Ce n’était pas une promesse, mais c’était une déclaration qui donnait le ton. Néstor Lorenzo a clairement indiqué que l’équipe nationale colombienne est prête à « se qualifier pour la dernière journée de la Coupe du monde ». Ce n’est pas une phrase mineure ni un optimisme débordant de la part d’un supporter de la rue : c’est une prise de position publique de la part du sélectionneur qui assume le contexte entourant le Tricolore à cent jours du début de la Coupe du monde 2026.
La Colombie arrivera à la Coupe du monde après avoir été absente du Qatar 2022 avec un historique qui place la barre plus haut. Lorenzo s’est qualifié troisième des Éliminatoires avec 28 points, un de moins que l’Équateur et dix de moins que l’Argentine, en plus d’avoir été vice-champion de la Copa América 2024. Ce parcours compétitif est obligatoire et l’entraîneur argentin n’est pas étranger aux exigences qu’il s’est publiquement imposées.
Les débuts auront lieu le 17 juin contre l’Ouzbékistan à Mexico dans le groupe K, et la clôture de la phase de groupes aura un volet particulier : le Portugal, le 27 juin à Miami. L’objectif initial est de surpasser ce qui a été fait au Brésil 2014, lorsque l’équipe a atteint les quarts de finale.
Avant cela, le mois de mars sera décisif. La Colombie affrontera la Croatie jeudi 26 à Orlando et la France dimanche 29, deux tests très exigeants pour peaufiner les détails et esquisser la liste définitive. Lorenzo a été clair : « Un joueur ne rejoint pas l’équipe nationale et ne participe pas à une Coupe du Monde d’un seul coup. » Le processus a du poids et ceux qui ont été à l’intérieur partent avec un avantage, même si la porte n’est pas fermée. La concurrence interne sera essentielle à plusieurs postes.

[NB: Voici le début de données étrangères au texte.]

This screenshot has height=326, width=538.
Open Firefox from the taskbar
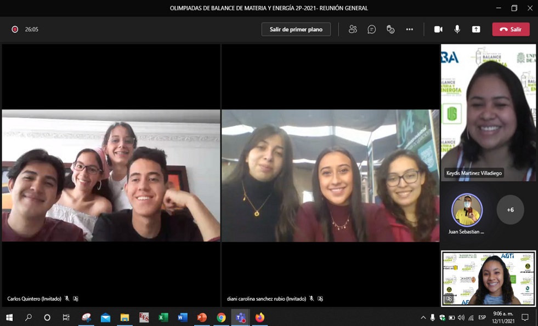pyautogui.click(x=259, y=318)
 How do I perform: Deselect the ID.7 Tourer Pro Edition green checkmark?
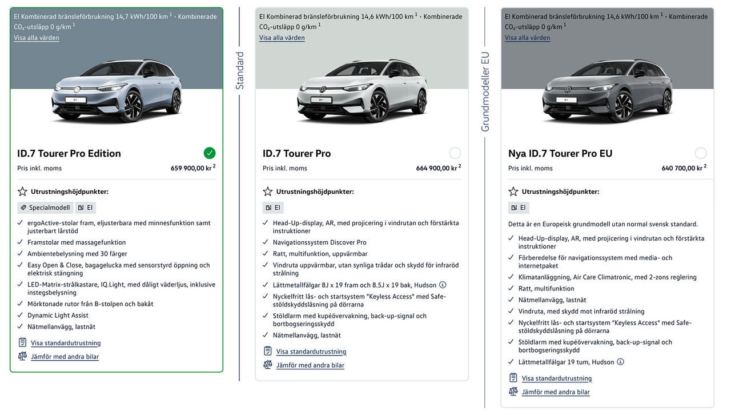[x=210, y=153]
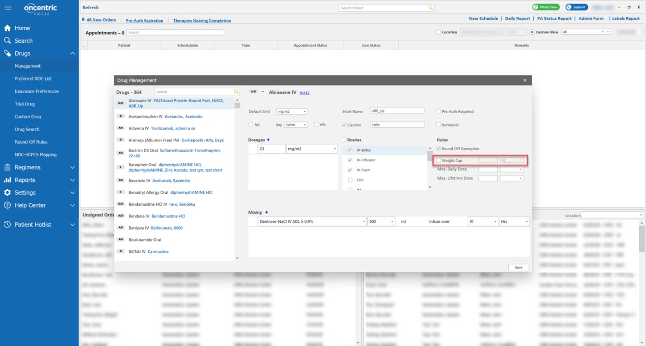The image size is (646, 346).
Task: Uncheck the Round-Off Exemption checkbox
Action: (439, 149)
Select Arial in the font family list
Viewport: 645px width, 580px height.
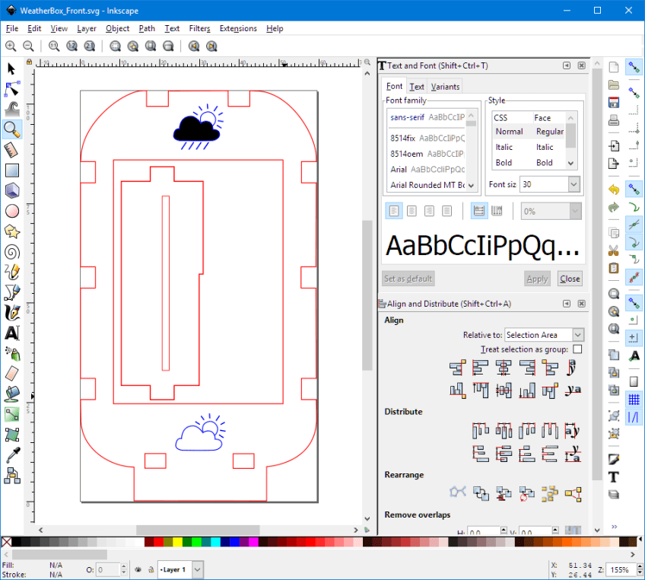(399, 169)
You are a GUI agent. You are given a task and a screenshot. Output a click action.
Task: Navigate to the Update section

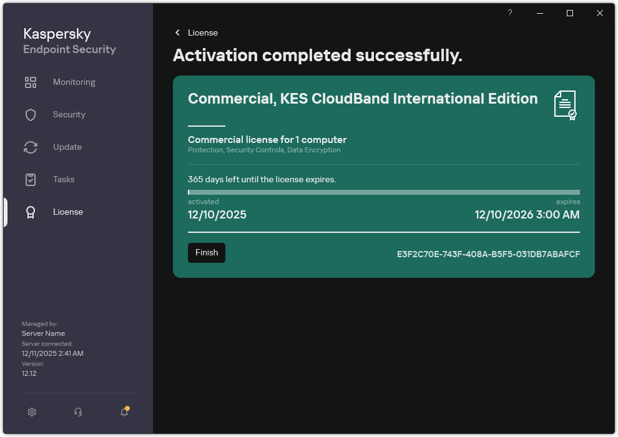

Dans ce contexte, la gestion des chiffres sera déterminante. Lorenzo devra valoriser le grand moment de Luis Díaz au Bayern Munich, où l’ailier traverse une étape de haute productivité offensive et de confiance à 100%, et en même temps gérer le cas de James Rodríguez, maintenant en MLS, en cherchant à le rendre compétitif et en rythme. L’équipe sera dirigée par les deux, et leur déséquilibre peut faire la différence dans un tournoi court.
Les noms en cours d’évaluation apparaissent également. Le cas de Falcao a été un sujet de conversation après des versions qui parlaient d’une prétendue promesse. Le DT a été énergique : il n’y a aucune promesse. « J’aime Falcao, je l’adore, j’espère qu’il est en compétition et qu’il rivalise avec ceux qui sont à sa place pour un poste… Je ne fais jamais de promesse à personne », a-t-il expliqué sur Radio Caracol. Concernant Jhon Durán, aujourd’hui au Zenit en Russie, il a souligné qu’il espère atteindre son meilleur niveau pour « nous faire réfléchir ».
La Colombie arrive à la Coupe du Monde avec des chiffres favorables, une base consolidée et l’ambition déclarée de concourir jusqu’au bout. Cent jours après le départ, Lorenzo s’est déjà fixé un objectif : atteindre le dernier jour. Et même si vous n’aimez pas faire de promesses, vous devrez désormais travailler pour répondre aux attentes que vous fixez avec vos propos.